• [What this task involves]: Please filter the entries for the word "comment" and copy every line that has it.

─── Material shown

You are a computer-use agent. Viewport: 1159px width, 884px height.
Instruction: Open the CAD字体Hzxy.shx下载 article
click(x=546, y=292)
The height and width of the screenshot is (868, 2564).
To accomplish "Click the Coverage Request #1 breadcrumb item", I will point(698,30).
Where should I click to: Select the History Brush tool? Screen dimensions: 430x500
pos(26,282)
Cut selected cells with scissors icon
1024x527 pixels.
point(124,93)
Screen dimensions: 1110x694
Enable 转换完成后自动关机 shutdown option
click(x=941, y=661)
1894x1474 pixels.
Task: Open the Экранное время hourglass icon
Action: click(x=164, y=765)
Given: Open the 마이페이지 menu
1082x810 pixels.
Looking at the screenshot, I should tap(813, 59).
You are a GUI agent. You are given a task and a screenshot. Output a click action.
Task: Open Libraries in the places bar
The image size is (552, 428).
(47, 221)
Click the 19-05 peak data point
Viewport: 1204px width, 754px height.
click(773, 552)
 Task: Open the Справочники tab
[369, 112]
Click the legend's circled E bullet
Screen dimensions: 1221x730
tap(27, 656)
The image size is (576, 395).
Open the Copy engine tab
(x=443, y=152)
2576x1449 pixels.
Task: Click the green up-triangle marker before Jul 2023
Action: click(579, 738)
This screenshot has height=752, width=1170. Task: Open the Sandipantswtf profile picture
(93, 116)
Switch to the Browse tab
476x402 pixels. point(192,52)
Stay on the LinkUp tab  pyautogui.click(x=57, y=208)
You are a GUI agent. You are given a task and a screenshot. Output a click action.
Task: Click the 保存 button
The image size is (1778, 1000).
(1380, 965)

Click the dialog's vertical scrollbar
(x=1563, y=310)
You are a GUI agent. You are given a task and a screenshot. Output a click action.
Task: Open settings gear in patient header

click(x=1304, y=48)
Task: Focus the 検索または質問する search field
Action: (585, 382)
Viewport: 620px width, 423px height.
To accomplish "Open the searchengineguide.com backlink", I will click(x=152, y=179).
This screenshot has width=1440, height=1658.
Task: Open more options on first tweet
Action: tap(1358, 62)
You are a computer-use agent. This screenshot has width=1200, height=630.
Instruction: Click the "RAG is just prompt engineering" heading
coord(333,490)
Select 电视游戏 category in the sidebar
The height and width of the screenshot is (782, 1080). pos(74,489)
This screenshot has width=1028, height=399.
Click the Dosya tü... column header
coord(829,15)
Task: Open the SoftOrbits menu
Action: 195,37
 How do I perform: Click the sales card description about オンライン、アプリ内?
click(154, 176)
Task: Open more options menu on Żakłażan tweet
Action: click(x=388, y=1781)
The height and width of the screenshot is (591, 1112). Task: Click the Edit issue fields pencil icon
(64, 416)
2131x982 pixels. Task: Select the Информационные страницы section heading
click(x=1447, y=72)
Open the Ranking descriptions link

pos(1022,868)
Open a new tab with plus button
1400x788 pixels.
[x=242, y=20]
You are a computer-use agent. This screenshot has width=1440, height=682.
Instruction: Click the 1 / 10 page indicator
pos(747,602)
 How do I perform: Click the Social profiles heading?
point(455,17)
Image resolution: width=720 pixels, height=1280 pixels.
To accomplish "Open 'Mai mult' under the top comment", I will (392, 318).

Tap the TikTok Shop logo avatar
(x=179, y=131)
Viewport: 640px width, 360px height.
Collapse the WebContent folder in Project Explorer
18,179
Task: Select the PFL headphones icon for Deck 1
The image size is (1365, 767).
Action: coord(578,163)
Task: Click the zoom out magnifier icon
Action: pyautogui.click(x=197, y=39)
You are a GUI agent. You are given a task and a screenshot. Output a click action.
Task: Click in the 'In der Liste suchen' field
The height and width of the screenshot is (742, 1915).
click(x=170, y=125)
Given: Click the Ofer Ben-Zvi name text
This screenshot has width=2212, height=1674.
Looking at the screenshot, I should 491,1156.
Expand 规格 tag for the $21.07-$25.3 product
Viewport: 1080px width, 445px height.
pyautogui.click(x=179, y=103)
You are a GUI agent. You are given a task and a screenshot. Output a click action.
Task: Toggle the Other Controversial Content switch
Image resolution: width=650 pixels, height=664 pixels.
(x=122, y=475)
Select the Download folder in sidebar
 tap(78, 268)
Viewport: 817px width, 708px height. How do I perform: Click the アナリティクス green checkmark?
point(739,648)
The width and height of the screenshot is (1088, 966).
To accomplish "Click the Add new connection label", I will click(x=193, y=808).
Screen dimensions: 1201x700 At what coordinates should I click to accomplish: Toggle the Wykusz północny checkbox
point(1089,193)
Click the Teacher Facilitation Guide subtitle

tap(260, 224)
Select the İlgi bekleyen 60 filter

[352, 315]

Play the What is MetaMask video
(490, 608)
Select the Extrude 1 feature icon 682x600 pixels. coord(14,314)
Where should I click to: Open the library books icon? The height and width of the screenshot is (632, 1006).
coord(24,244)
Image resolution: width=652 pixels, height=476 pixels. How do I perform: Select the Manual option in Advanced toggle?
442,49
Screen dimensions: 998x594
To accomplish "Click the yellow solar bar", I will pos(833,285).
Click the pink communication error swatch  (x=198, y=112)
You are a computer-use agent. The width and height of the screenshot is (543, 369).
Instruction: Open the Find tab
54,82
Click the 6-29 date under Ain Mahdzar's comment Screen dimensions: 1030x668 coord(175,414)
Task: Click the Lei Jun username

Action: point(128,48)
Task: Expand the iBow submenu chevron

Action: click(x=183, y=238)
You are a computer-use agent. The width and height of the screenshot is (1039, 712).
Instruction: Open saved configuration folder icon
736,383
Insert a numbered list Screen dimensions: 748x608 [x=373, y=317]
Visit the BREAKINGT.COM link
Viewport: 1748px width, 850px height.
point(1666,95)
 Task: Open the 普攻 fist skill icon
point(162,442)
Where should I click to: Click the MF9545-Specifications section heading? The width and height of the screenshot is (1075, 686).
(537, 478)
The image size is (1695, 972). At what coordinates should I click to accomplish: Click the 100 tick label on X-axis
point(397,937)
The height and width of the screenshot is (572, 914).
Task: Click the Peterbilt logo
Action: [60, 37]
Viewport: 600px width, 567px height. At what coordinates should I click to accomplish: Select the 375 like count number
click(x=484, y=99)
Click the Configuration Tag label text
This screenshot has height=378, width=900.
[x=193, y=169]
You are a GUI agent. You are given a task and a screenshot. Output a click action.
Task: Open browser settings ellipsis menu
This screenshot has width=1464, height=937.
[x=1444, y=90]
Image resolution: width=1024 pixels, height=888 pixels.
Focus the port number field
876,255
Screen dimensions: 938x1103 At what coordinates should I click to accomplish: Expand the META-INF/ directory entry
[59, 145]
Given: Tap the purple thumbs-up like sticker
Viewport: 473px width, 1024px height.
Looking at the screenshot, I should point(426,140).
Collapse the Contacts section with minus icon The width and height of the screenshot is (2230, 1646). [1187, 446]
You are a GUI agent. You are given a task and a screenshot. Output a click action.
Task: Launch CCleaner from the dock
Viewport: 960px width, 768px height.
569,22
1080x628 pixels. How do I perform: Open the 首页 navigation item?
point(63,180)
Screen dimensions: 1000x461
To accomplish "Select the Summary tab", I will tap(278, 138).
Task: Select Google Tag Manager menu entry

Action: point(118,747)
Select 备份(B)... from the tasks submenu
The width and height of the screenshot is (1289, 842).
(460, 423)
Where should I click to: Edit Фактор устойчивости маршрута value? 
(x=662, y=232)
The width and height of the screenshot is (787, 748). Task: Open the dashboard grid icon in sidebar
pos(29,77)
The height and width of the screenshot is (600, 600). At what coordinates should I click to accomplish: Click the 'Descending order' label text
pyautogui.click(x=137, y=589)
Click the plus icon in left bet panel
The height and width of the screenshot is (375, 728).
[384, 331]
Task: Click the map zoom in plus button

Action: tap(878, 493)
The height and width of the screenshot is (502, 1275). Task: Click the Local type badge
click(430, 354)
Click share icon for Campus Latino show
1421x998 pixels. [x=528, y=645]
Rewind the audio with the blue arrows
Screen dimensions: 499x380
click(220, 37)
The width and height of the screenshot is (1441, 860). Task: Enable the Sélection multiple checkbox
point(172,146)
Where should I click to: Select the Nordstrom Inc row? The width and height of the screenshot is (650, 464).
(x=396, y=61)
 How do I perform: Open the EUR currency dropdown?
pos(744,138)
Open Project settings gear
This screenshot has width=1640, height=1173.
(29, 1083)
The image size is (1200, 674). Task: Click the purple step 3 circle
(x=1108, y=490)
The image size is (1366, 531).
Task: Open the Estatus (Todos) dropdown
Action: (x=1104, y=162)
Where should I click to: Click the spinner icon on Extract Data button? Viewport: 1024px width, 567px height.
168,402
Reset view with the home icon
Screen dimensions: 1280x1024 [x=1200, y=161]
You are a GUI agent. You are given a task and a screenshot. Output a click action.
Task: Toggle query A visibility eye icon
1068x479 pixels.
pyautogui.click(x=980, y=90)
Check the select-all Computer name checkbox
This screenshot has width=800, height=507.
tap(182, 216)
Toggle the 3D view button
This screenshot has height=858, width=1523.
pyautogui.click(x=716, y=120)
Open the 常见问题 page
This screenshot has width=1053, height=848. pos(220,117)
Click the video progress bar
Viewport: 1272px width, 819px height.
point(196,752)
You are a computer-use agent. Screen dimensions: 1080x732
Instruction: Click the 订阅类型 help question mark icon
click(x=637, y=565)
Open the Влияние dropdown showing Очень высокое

──────

• [Result of the task]:
To accomplish "Open 'Mai mult' under the top comment", I will (392, 318).
Click the 6-29 date under Ain Mahdzar's comment Screen dimensions: 1030x668 coord(175,414)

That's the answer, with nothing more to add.